START Record excerpts

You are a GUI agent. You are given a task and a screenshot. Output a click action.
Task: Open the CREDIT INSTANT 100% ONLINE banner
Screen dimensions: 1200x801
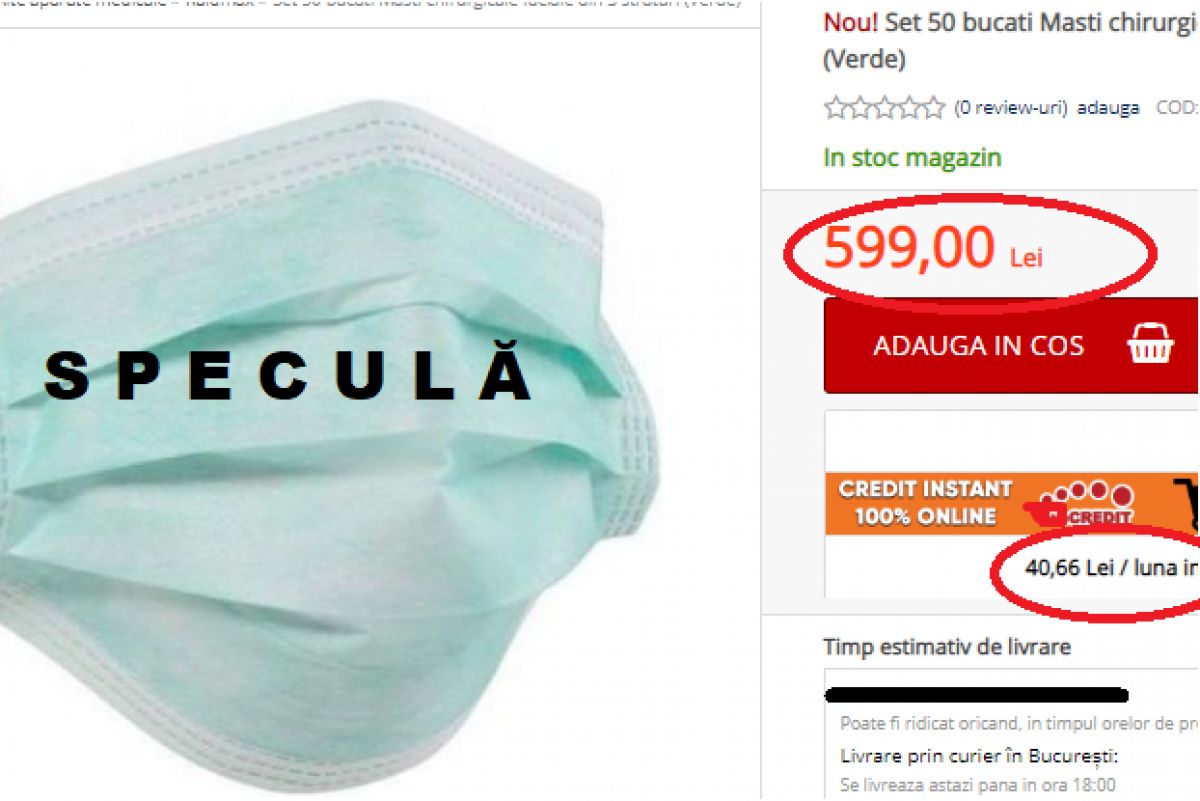[x=1012, y=503]
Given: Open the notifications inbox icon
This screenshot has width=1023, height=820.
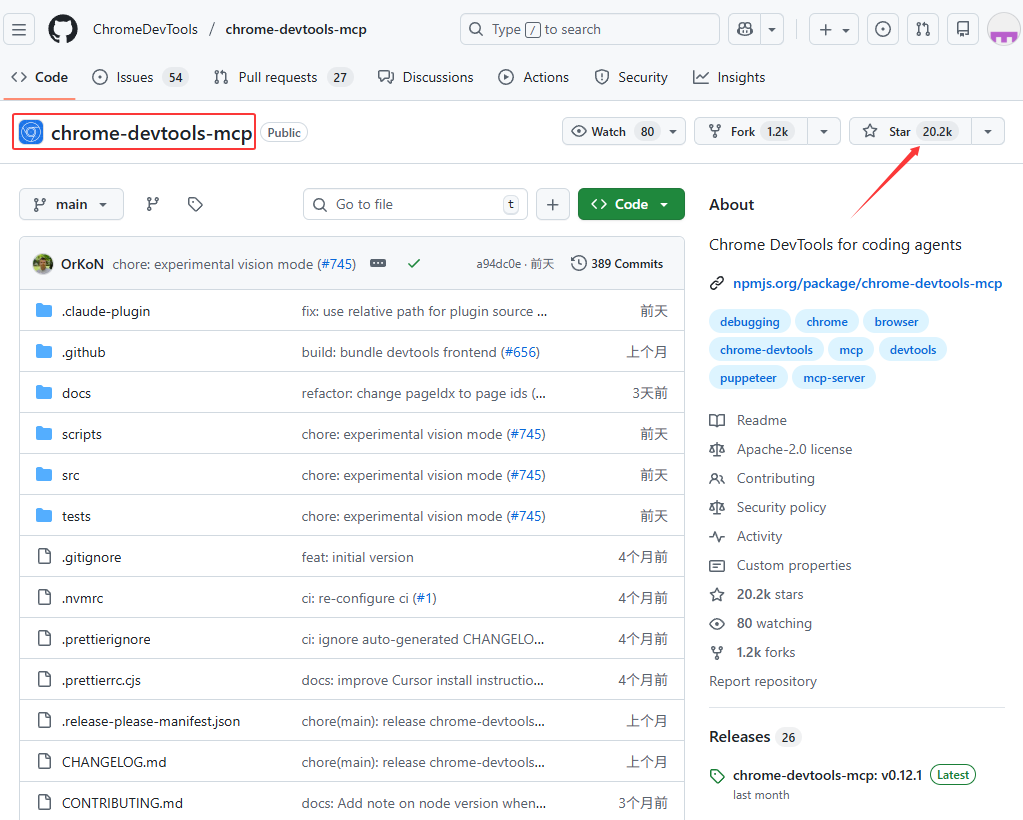Looking at the screenshot, I should click(963, 29).
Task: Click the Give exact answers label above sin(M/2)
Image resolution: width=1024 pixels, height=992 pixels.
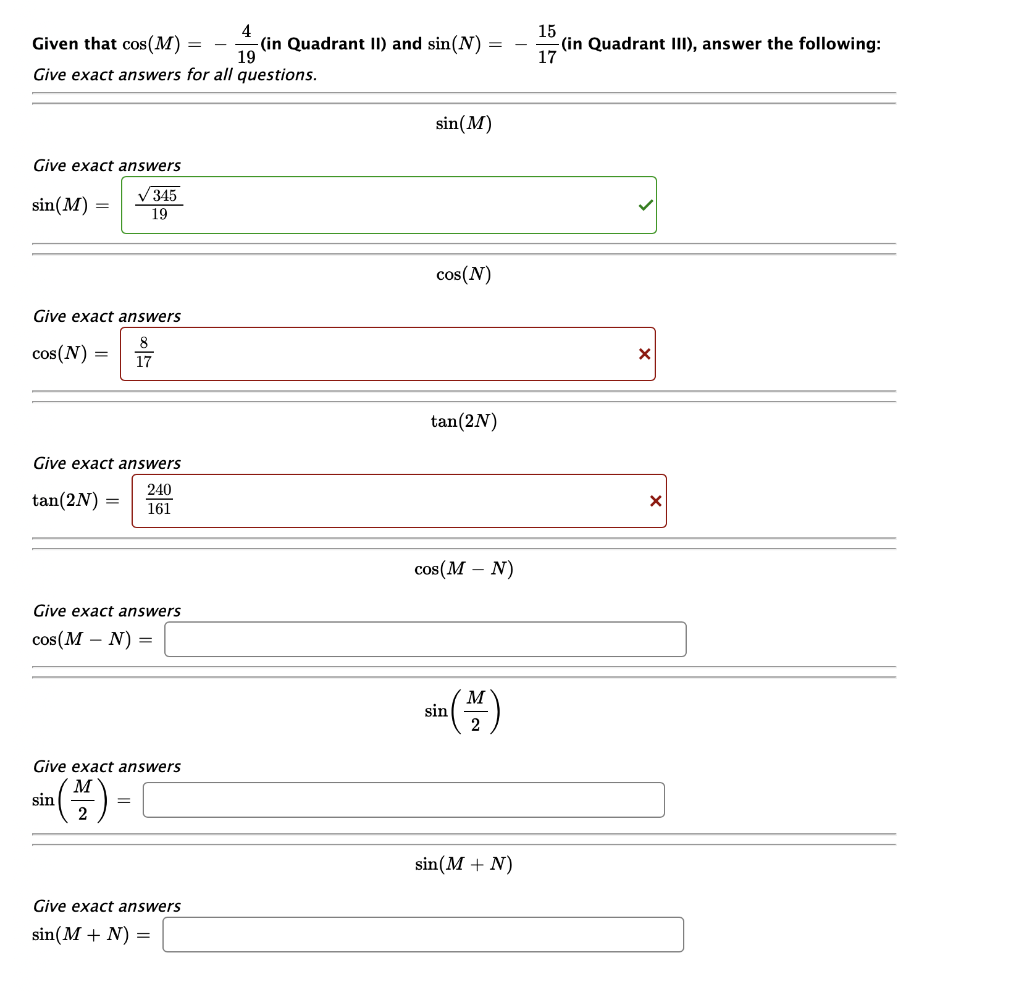Action: tap(106, 766)
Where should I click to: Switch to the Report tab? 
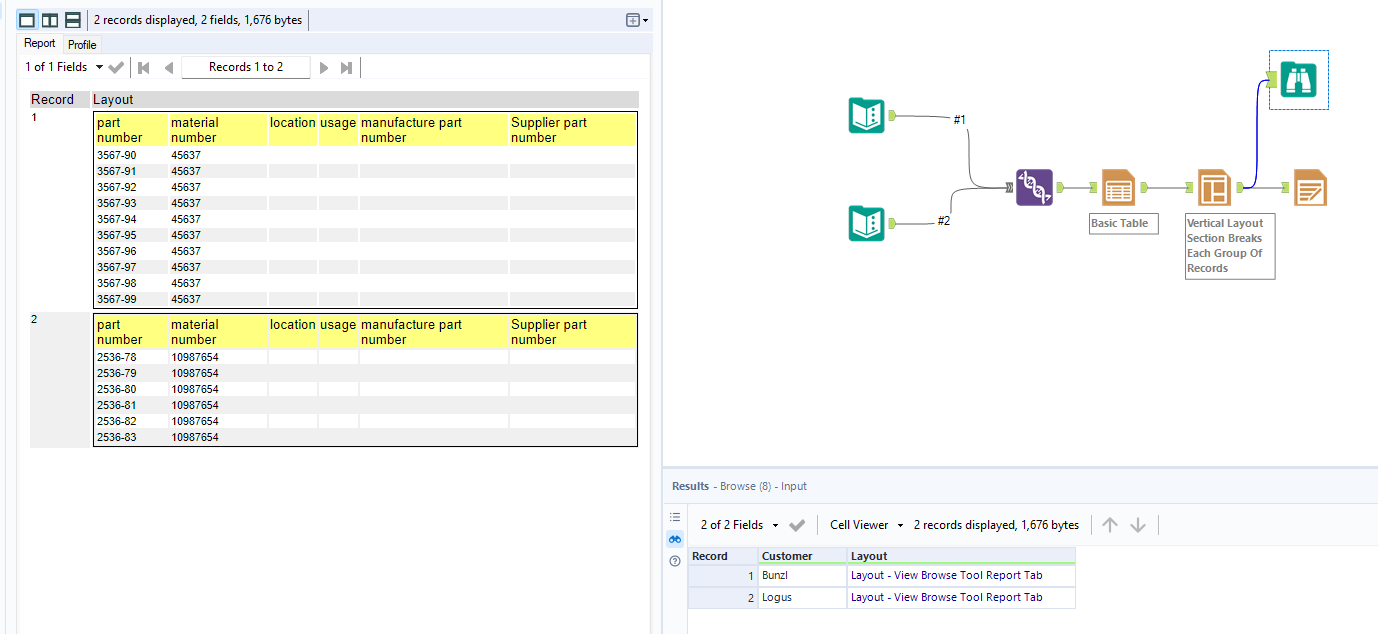pos(39,43)
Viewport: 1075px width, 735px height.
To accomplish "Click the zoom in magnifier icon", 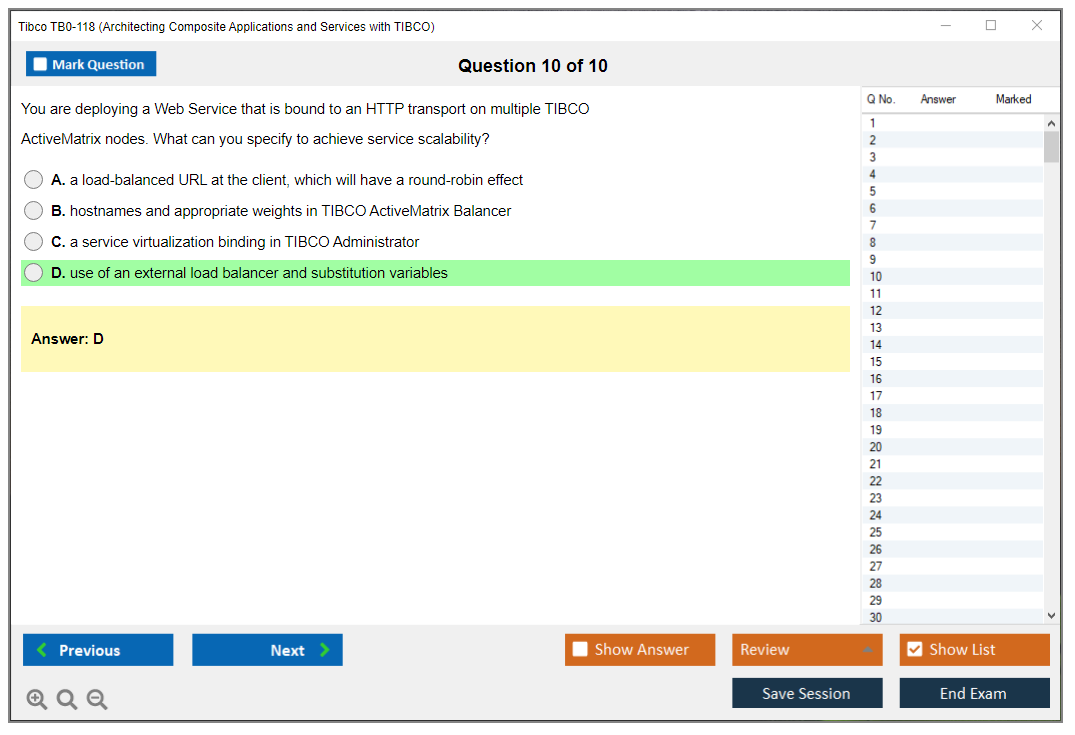I will coord(37,700).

END Record excerpts

▶ **Task goal**:
Please go through the data above and copy each line containing the word "Open".

▶ **Task answer**:
Task: Open the CREDIT INSTANT 100% ONLINE banner
Given: Open the notifications inbox icon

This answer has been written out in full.